[Stored items]
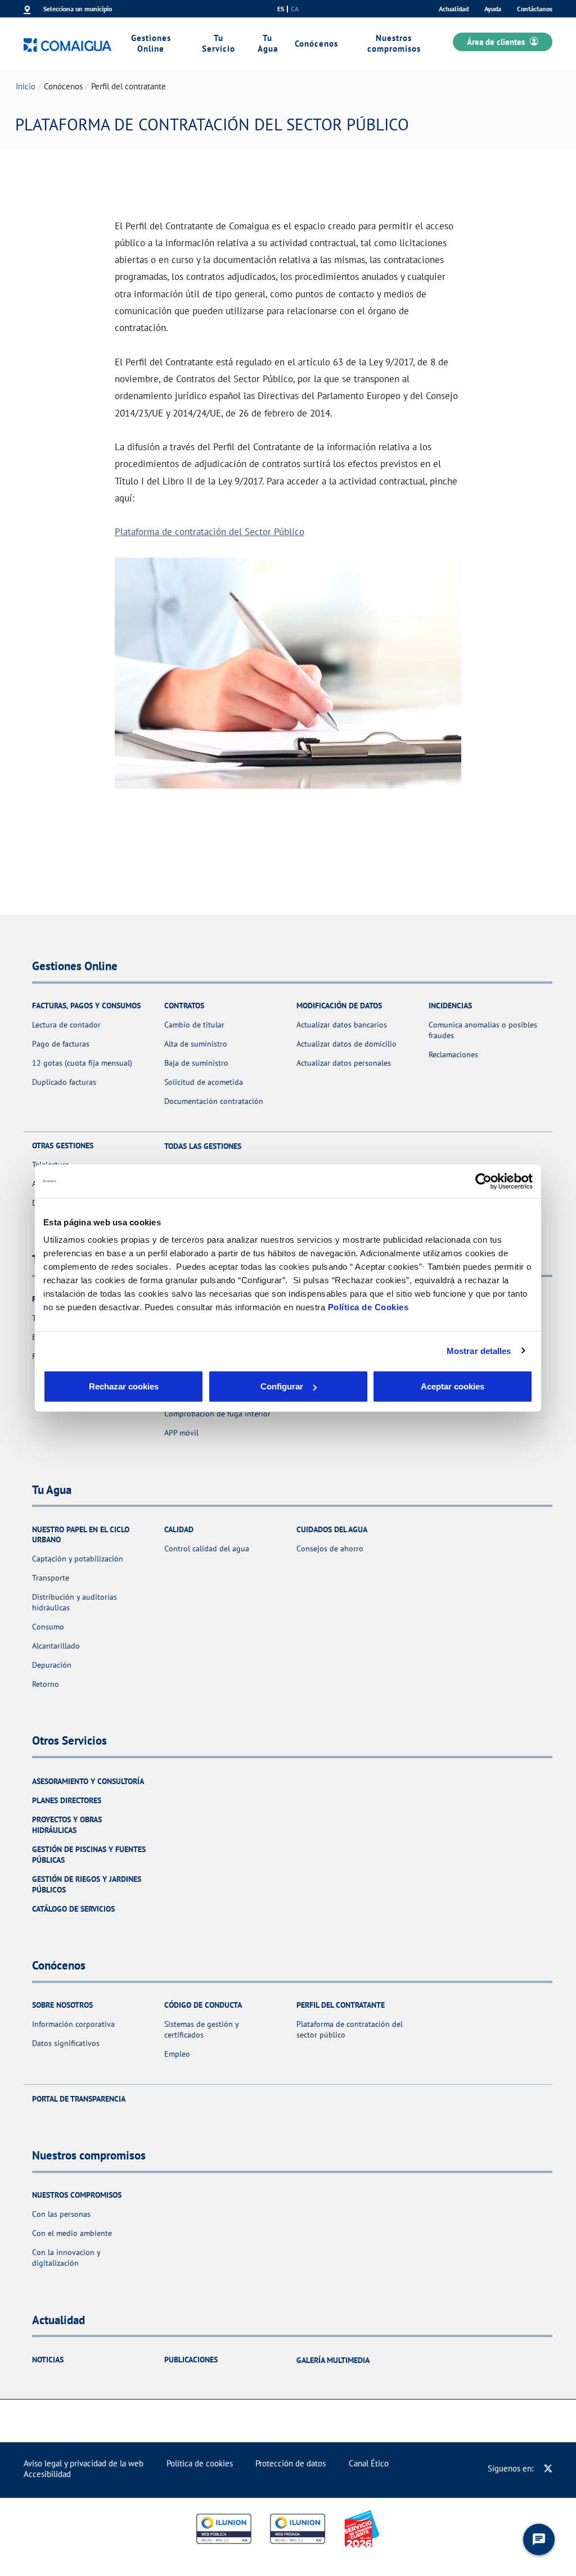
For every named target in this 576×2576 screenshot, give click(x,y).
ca (295, 9)
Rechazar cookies (124, 1386)
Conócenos (316, 43)
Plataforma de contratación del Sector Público (209, 531)
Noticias (48, 2360)
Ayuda (492, 8)
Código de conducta (203, 2005)
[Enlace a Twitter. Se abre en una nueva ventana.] (548, 2468)
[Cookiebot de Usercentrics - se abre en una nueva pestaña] (483, 1180)
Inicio (25, 86)
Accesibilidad (47, 2474)
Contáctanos (534, 8)
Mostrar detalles (479, 1350)
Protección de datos (290, 2463)
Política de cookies (199, 2463)
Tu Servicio (218, 43)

* WORK REQUEST *
Retype exactly the lines from the one containing "Contáctanos (534, 8)" through the end of the data. Add nothing.

* RESPONSE AREA *
Contáctanos (534, 8)
Mostrar detalles (479, 1350)
Protección de datos (290, 2463)
Política de cookies (199, 2463)
Tu Servicio (218, 43)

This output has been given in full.